Adaptive Tidying Robots: Learning from Interaction and Observation
Ryuichi Maeda, Adel Baselizadeh, Shin Watanabe, Ryo Kurazume, Jim Torresen
Abstract
Designing service robots capable of tidying up in unfamiliar and dynamic human environments presents a significant challenge. Such robots must not only recognize and manipulate a wide range of objects but also align their actions with tidying up rules, which may vary greatly from one individual to another. To address these challenges, we propose a comprehensive software framework that integrates Large Language Model (LLM) and Vision-Language Models (VLMs) for service robots.
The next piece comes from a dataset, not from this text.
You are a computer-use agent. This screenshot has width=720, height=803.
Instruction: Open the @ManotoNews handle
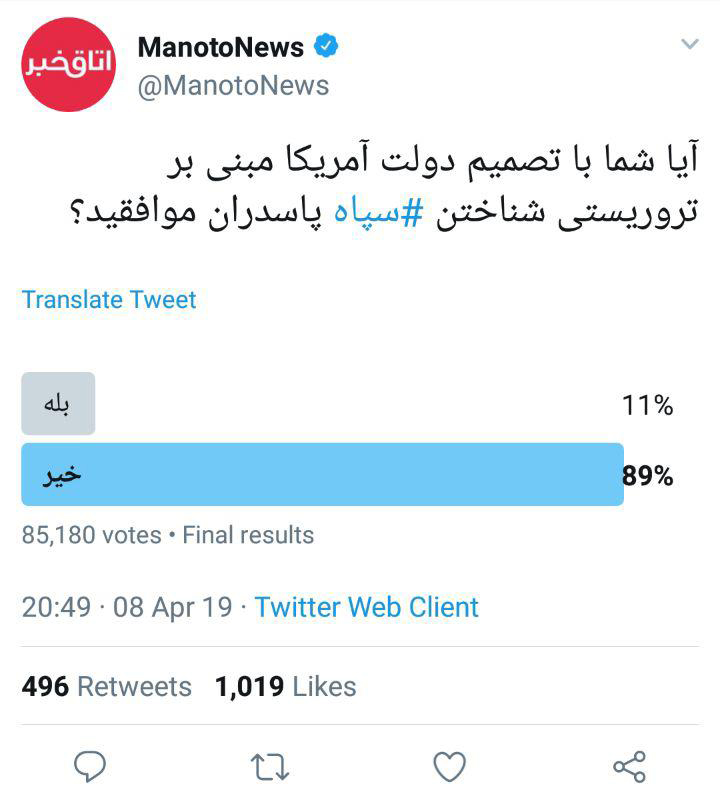tap(233, 86)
Our framework enables robots to learn human-specific tidying up rules through interaction and observation, and to identify and handle previously unseen objects and receptacles. This adaptive framework offers a unified solution for recognizing, learning, and acting upon diverse and dynamic human environments. We evaluate our framework using both a text-based benchmark dataset to assess tidying up rule learning and a simulated environment to demonstrate practical tidying up performance. In the evaluation using the text-based benchmark dataset, our framework selects appropriate receptacles for unseen objects with high accuracy (87.4%), including unseen receptacle categories. The simulation evaluation confirms the effectiveness of our framework in realistic environments and scenarios. This research advances the field of service robotics by presenting an integrated software solution that leverages LLM and VLMs for more personalized and adaptable robot behavior in real-world tasks.